The UN’s World Food Forum is building a new generation of changemakers
Flora Igoe of the Youth Culture Programme is mobilising young chefs to safeguard food heritage and drive agrifood systems transformation

At the World Food Forum (WFF), a United Nations-backed platform where gastronomy bridges cultures and drives agrifood systems transformation, Flora Igoe leads the Youth Culture Programme. Based in Rome at the Food and Agriculture Organization (FAO), she guides young chefs in safeguarding intangible food heritage – family recipes, ancient farming practices and time-honoured techniques – while connecting their work to the UN Sustainable Development Goals.
“Food often creates connections between young people that go beyond what structured programmes alone can achieve,” Igoe says ahead of her keynote speech at this year’s International Gastronomy Forum Macao. “When young people from different parts of the world come together around food, as we’ve seen through the WFF Young Chefs Programme, the conversation shifts from theoretical practice to personal reflections. These, in turn, complement formal knowledge exchange.”
The gastronomy stream culminates in the WFF’s annual flagship event at FAO headquarters, where young chefs present regional treasures, from Amazonian forest yields to Asian ferments. In 2024, Igoe launched Sustainable Gastronomy Week, pairing meals with discussions on resilience and biodiversity. Her tenure, which began in August 2025, following earlier roles as Youth Culture Specialist curating artist-chef exhibitions, has mobilised nearly 30,000 leaders across 180 countries. Under her guidance, the network has fostered more than 500 innovations and grown to 62 National Youth Chapters, with 38 established since she took the helm.

“When young chefs from different regions begin sharing how their local food traditions connect to broader questions of nutrition, biodiversity and food security, their perspectives shift in genuinely meaningful ways,” Igoe explains. “This human dimension is something we actively build on. Food gives young people the confidence to represent their communities and advocate for agrifood systems transformation.”
Igoe points to chef and food writer Eniola Okeola’s Nigerian project to help illustrate her point.
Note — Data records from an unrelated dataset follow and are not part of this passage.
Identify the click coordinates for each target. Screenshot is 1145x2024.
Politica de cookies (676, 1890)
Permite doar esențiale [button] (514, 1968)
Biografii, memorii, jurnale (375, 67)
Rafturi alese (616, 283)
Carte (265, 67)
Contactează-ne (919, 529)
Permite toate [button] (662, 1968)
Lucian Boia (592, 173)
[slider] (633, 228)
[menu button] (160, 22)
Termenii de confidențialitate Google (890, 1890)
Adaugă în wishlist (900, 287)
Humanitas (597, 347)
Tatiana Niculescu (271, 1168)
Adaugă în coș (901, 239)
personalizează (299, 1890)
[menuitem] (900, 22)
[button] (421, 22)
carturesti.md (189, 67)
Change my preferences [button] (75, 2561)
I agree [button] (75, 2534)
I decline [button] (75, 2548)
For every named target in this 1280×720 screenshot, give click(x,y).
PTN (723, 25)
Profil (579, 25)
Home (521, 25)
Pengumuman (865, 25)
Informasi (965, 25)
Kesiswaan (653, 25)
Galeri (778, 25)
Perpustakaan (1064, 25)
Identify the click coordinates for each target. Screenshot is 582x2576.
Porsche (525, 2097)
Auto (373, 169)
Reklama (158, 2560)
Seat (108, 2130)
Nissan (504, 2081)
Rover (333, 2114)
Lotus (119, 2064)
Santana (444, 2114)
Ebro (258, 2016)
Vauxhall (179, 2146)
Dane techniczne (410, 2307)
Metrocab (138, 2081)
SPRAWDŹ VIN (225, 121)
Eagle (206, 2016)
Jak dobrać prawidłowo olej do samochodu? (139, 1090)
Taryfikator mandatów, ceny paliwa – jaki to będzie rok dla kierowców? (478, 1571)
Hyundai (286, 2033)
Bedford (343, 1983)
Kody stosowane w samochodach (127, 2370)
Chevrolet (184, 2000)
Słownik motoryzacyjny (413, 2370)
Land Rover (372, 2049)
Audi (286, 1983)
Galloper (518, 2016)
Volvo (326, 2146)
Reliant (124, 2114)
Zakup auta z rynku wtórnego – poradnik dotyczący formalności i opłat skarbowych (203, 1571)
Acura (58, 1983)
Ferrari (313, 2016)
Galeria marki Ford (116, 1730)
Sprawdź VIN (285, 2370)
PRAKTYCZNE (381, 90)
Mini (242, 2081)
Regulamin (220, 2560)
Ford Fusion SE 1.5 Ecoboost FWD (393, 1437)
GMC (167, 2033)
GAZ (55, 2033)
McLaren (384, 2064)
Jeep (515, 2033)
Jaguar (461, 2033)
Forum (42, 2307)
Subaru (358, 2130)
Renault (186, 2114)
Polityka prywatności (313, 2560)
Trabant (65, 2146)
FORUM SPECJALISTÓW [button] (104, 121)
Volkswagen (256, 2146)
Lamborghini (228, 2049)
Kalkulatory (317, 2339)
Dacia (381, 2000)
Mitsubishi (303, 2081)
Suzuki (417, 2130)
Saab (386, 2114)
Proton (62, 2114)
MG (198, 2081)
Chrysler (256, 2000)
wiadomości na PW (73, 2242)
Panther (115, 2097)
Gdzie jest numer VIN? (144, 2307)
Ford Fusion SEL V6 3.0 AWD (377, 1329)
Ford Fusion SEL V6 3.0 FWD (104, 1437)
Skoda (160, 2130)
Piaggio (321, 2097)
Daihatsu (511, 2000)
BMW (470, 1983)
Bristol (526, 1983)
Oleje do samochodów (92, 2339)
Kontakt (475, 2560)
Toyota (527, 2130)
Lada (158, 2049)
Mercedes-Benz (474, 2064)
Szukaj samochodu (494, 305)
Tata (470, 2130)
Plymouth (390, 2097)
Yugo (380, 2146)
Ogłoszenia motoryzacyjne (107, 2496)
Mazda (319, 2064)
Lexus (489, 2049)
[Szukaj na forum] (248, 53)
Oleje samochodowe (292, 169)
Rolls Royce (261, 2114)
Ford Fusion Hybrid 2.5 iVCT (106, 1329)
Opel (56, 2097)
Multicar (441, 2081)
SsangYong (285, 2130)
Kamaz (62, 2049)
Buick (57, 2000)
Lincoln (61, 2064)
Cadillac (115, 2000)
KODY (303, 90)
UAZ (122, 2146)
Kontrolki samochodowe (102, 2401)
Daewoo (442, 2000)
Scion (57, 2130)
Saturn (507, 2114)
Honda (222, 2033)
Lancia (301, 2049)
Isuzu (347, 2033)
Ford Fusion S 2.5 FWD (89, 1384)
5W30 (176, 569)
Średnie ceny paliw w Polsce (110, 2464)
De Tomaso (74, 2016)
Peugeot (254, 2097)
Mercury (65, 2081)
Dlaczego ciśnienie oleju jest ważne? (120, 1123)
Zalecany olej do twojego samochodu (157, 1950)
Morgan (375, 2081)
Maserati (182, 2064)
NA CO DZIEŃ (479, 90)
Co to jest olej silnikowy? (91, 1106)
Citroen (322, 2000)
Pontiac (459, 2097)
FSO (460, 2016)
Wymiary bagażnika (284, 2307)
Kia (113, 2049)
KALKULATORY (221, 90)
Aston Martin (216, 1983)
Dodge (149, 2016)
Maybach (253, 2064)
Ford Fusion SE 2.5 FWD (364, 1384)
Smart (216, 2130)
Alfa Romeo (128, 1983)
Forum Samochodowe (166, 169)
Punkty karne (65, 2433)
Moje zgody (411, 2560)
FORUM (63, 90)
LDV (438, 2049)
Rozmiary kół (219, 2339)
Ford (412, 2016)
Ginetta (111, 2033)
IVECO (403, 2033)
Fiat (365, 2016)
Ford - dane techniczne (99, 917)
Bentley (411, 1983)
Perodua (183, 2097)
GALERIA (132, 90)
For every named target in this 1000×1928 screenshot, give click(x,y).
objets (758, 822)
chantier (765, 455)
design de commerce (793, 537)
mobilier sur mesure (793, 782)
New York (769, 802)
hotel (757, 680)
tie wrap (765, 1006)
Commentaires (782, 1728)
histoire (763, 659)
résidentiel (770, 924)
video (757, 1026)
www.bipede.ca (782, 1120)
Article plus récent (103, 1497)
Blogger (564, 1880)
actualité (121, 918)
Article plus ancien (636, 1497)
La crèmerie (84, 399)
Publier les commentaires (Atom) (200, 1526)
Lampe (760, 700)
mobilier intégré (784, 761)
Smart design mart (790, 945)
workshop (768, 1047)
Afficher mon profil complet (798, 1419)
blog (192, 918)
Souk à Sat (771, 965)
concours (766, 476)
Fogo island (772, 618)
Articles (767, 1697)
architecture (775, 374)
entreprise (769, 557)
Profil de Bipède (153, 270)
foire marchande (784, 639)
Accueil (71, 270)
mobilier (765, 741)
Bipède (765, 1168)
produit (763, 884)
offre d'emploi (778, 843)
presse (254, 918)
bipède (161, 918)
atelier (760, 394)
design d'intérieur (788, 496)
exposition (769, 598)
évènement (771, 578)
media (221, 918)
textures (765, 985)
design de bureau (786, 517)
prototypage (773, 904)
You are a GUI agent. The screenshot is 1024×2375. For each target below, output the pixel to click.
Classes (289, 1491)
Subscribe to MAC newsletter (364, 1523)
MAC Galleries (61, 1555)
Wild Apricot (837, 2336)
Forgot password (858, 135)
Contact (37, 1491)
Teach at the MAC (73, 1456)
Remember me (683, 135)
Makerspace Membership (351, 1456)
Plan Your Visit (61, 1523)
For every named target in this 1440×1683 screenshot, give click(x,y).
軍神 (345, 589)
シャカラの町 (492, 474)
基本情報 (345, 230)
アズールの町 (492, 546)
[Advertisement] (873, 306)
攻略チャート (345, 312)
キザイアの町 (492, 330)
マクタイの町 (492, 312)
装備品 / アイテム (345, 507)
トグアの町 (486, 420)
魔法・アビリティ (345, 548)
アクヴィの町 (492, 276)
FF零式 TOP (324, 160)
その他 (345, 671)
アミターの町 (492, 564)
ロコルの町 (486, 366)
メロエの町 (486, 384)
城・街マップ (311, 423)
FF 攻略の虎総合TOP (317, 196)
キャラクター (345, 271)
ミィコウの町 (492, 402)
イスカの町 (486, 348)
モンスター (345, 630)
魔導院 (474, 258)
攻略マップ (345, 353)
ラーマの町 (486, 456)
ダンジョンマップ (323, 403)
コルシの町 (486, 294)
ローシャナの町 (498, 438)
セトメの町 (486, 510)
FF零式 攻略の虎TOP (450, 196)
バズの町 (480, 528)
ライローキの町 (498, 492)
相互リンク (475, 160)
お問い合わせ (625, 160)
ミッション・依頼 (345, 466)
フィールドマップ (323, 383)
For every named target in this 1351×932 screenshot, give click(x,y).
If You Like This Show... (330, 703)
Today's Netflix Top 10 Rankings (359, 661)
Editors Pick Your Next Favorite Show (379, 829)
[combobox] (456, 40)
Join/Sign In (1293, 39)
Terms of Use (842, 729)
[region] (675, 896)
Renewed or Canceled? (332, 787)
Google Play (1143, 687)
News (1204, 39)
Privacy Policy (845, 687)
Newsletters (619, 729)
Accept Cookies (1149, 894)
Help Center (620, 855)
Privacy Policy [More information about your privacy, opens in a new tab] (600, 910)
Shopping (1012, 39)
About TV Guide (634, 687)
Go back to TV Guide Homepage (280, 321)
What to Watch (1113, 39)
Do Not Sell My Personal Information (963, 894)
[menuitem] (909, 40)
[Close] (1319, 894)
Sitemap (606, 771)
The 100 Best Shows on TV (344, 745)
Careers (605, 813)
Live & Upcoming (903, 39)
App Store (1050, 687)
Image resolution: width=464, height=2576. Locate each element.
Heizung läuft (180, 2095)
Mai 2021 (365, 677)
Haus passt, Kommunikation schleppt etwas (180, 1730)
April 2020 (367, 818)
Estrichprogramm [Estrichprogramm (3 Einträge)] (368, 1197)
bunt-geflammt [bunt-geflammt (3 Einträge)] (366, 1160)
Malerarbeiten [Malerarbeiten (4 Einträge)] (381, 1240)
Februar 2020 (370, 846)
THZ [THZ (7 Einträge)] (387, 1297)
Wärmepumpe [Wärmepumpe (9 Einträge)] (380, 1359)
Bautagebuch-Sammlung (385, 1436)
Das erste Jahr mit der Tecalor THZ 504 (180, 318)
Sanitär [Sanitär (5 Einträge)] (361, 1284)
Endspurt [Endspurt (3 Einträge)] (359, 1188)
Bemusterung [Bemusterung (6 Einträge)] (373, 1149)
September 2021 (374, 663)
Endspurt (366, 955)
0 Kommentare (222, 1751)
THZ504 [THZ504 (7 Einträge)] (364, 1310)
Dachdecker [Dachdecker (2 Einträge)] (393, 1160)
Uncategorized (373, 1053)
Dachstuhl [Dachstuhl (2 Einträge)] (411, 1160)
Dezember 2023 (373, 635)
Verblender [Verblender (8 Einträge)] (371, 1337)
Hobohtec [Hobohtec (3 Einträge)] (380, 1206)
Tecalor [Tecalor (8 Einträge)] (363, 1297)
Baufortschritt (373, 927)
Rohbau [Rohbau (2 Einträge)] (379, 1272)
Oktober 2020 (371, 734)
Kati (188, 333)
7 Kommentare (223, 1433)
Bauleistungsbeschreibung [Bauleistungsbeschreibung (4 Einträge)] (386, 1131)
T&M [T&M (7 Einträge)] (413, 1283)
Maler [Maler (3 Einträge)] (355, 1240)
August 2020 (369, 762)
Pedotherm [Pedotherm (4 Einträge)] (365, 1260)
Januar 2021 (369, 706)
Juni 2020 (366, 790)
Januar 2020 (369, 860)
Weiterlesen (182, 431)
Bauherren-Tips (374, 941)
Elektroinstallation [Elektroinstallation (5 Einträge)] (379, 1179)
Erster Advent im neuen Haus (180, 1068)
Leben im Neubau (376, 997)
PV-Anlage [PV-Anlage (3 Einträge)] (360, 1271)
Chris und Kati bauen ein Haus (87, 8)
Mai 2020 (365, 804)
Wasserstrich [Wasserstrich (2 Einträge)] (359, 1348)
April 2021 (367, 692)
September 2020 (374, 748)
Okeola set out to address a striking paradox: Nigeria is the world’s largest producer of shea butter, yet the ingredient is largely absent from urban kitchens. Imported oils dominate, while indigenous fats – deeply tied to the livelihoods of rural women producers – are either unknown to younger consumers or dismissed as cosmetic products.
Okeola’s response combined field research in shea-producing communities, chef collaborations at urban pop-up events, and social media advocacy. Framed around market development and nutritional awareness rather than cultural preservation alone, her work aims to restore shea butter to its place in Nigerian kitchens, strengthening both local diets and the livelihoods of the women who produce it.
Macanese cuisine was shaped by centuries of encounter and exchange … The role of young chefs in a City of Gastronomy context is to be part of that continuum
Igoe emphasises that evolving from artisan to agent of influence requires technical skill – but not only that. “What enables young chefs to leverage these skills is the ability to understand agrifood systems more broadly,” she says, citing knowledge of ingredient origins, producer networks and wider questions of nutrition, biodiversity and sustainability. “For young chefs to make a lasting contribution, we encourage them to pair that knowledge with a clear voice – the ability to communicate meaningfully to a diner, a community or a policymaker – and a commitment to making their practice both socially motivated and economically viable.” The kitchen, she adds, “is where agrifood systems transformation becomes visible and tangible.”
Igoe identifies three critical gaps for young professionals: the link between food heritage and biodiversity – when a traditional dish disappears, it often takes with it the local crop variety or farming practice that sustained it; the vulnerability of small-scale producers; and the lack of youth employment pathways in food and agriculture. She encourages young chefs to address these issues through sourcing choices, building direct relationships with producers, and making food and beverage careers genuinely viable for the next generation.
“Macau is a particularly good example,” Igoe notes. “Macanese cuisine was shaped by centuries of encounter and exchange, drawing on culinary traditions from Portugal, China, Southeast Asia, Africa and beyond. The role of young chefs in a City of Gastronomy context is to be part of that continuum – building on the knowledge of older generations while contributing their own perspective and experience.”

Through her work, she sees this principle in action. “Participants apply sustainability principles within large-scale hospitality environments, engage with local food heritage through menus and sourcing decisions, and use gastronomy as a platform to connect communities.”
Looking ahead, Igoe measures success in lasting ripples. “Success would mean a generation of culinary professionals who have used their skills, networks, platforms and long-term projects to drive meaningful change – in their communities, in the businesses they run or work within, and in the policy conversations that shape agrifood systems,” she says.
“It would also mean the models we are developing – community-based projects, mentorship structures and inter-regional knowledge exchange – have been tested, refined and scaled globally.” Concretely, that might look like young chefs contributing to national food policies, supporting local biodiversity through their food enterprises, or mentoring the next generation to follow their lead.